For Grant, the most important activity has been improving access to financial support. His role also involves identifying expansion opportunities by analysing market needs and building products to satisfy them. That can result in the need to hire additional staff, which in turn can require access to finance, he said.
Grant said his firm's experience of the last major economic downturn has helped it become much more robust should another recession hit.
"In 2010, we allowed our focus to dwell on solutions concentrating on the mining sector," he said. "That sector subsequently experienced a global downtown which, in turn, impacted our revenue. Since then, we have adopted a strategy of collaborating with partners to address a wider portfolio of different industries, some of which are new to us. This geographic and industrial diversity within our customer portfolio helps protect us against adverse economic cycles. In fact, we now experience sustained annual run rates of revenue growth with increasing recurring revenue."
Shah said Endemol had also learned lessons from the previous recession.
"During the financial crisis, we invested significantly in stronger credit management capability and processes, given our exposure to the retail sector and our reliance on markets that can be more impacted by a crisis.
"We also de-risked the chance that stock that might not be sold or would have to be sold at heavily discounted prices. In hindsight, this was arguably a risk-averse approach, but, given our exposure and the uncertainty in the retail sector, the best option to prevent liquidity issues was to generate more certainty in our business at that time, even if it came at an opportunity loss."
Being well prepared and avoiding the need to act out of survival is the most important role a finance leader can play, Shah said. This means stress-testing business and financial plans against recession scenarios and making sure that clear contingency plans are built and committed to by the leadership team.
Probably the next most important role is to focus on strengthening and improving the quality of the balance sheet, he said. In many cases, this requires tough decisions to, for example, release capital through portfolio disposals; and cleaning up balance sheets by managing bad quality assets and liabilities. Getting into this position creates greater financial flexibility.
Another recession-proofing measure is to make sure cash flow management and planning processes are "extremely transparent, simple, and managed superbly", Shah said. While this does not guarantee liquidity or solvency issues — that is ultimately driven by customers — it will provide more comfort to those parties, particularly lenders, who may be required to help in a recession.
Communication and trust
Finally, a critical role of a finance leader is to bring transparency and visibility to the performance of the business, Shah said.

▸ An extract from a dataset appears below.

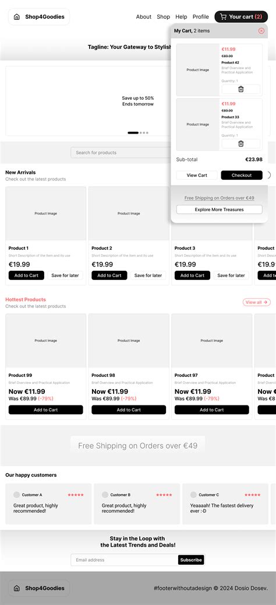
Task: Select the first carousel indicator dot
Action: point(133,133)
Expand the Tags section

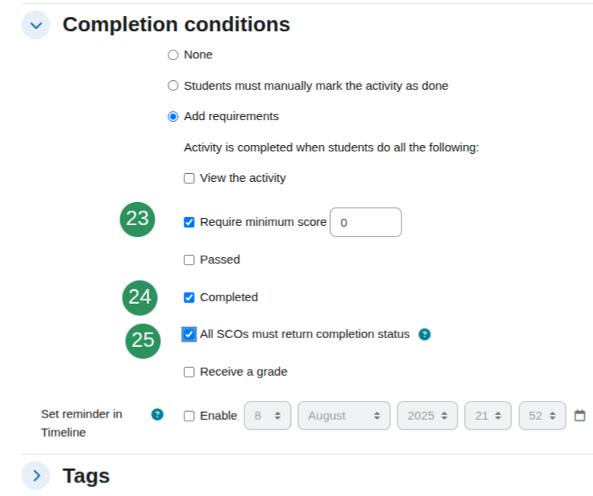(x=35, y=476)
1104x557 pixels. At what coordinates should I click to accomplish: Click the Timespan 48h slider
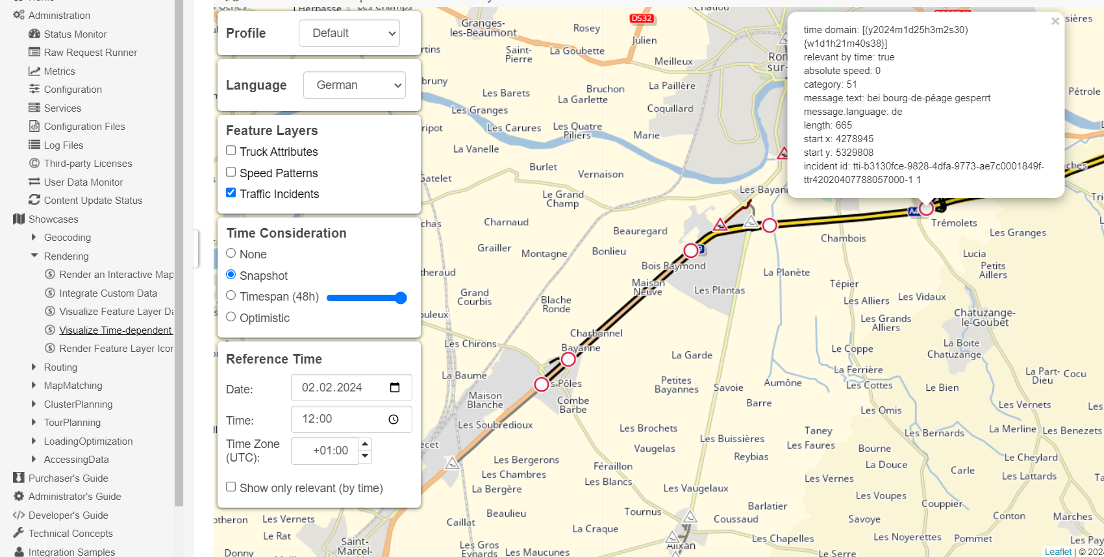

"Talking openly about where the business is and its direction can only build respect and trust with employees — especially when a recession may be around the corner, with all the uncertainties that may bring for them," he said.
"One way to recession-proof an organisation is to have the confidence to retain key people and the goodwill of employees during the tough times to come — as opposed to employees deserting what they think may be a sinking ship."
Shah concluded by saying that modern business and supply chains have become so global that it is impossible to control all factors and guarantee that your business is recession-proof. But there is much that finance leaders can do to prepare.
— Tim Cooper is a freelance writer based in the UK.